#### 選択された文章:
* * * * * * * * *

2020年はコロナ禍でも日本映画の傑作が続々と生まれた1年だった!

6位『ミセス・ノイズィ』

 「騒音おばさん」の名前で有名になった2005年の奈良騒音傷害事件をモチーフとした映画だ。本作もまた多数のジャンルが詰め込まれているからこその面白さがあり、初めは迷惑なお隣さんとのバカバカしいバトルに笑えるコメディ、続いて精神的に追い詰められていくというホラー、さらに「SNS炎上」や「メディアリンチ」など現代ならではの問題をはらんだ社会派サスペンス、そして確かな学びのある感動の人間ドラマへと転換していくのだ。  本作は事件を再現する実録ものではなく、フィクションのオリジナルストーリーである。だが、最後まで観れば実際の騒音おばさんという人物や、その周りの出来事、ネットで話題になった「真相」の噂についても十分に配慮した、志の高い映画であることがわかるだろう。序盤はコメディだと前述したが、決して実際の騒音おばさんを笑いものにするような内容ではない、と強調しておく。そして、劇中で提示された「正しさ」や「争い」についてのメッセージは、きっと「明日は我が身」な危機感を持って認識できるはずだ。予想を覆す、あっと驚く展開もキモの作品であるので、ぜひ予備知識をあまり入れずに観ていただきたい。

* * * * * * * * *

#### 対象の位置指定データ:
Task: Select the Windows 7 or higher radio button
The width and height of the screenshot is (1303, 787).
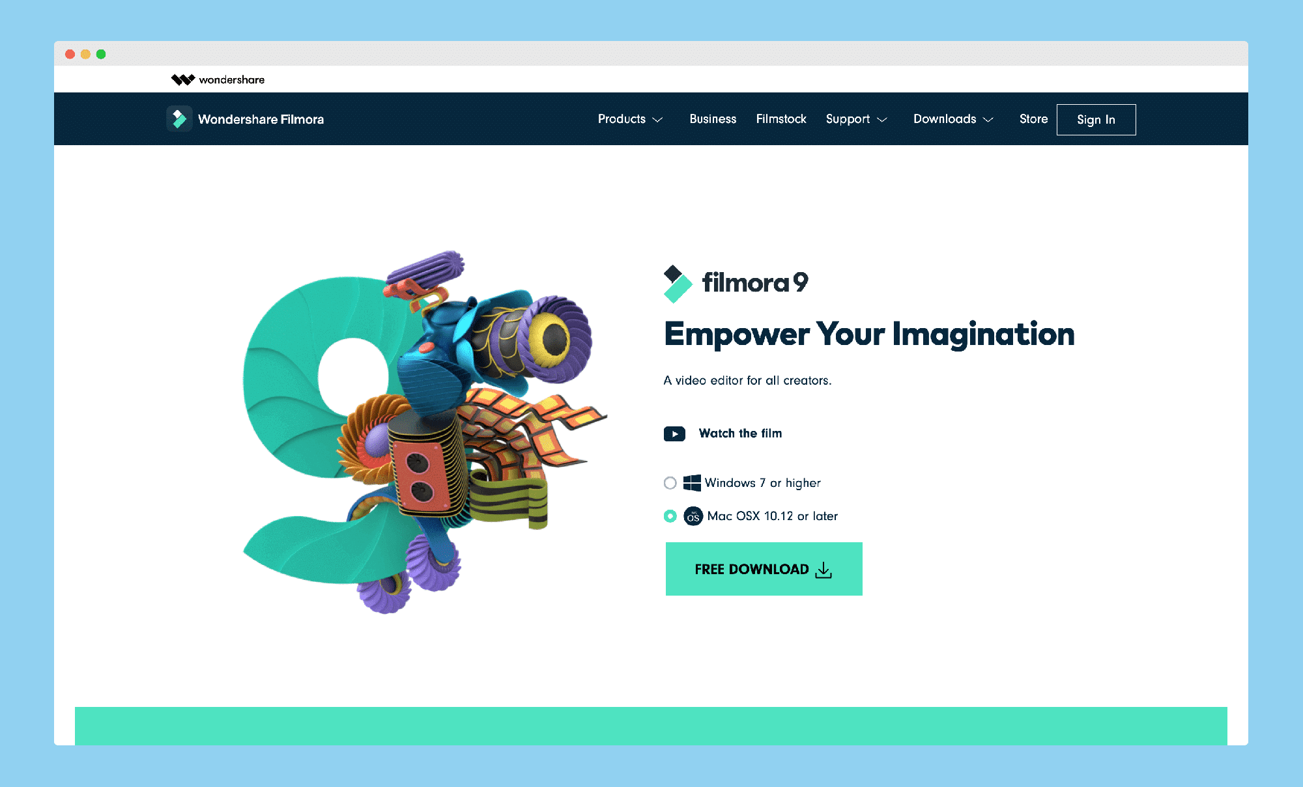Action: click(x=669, y=482)
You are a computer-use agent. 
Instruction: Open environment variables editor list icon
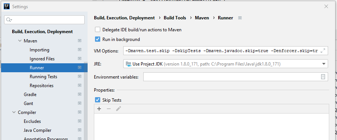click(323, 77)
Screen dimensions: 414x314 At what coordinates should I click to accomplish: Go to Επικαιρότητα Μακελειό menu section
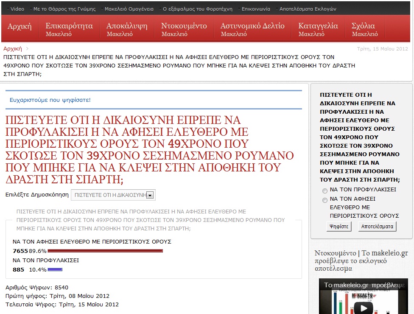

* * * * * * * * *

映画『ミセス・ノイズィ』を紹介する文章を2文で要約してください。 これらの記録は別の出典から取られたものです。

『ミセス・ノイズィ』は2005年の奈良騒音傷害事件をモチーフにしたフィクションのオリジナルストーリーで、コメディからホラー、社会派サスペンス、感動の人間ドラマへとジャンルが転換していく面白さがある。実際の騒音おばさんや周囲の出来事にも十分配慮した志の高い作品であり、予想を覆す展開が肝なので予備知識をあまり入れずに観てほしいと勧めている。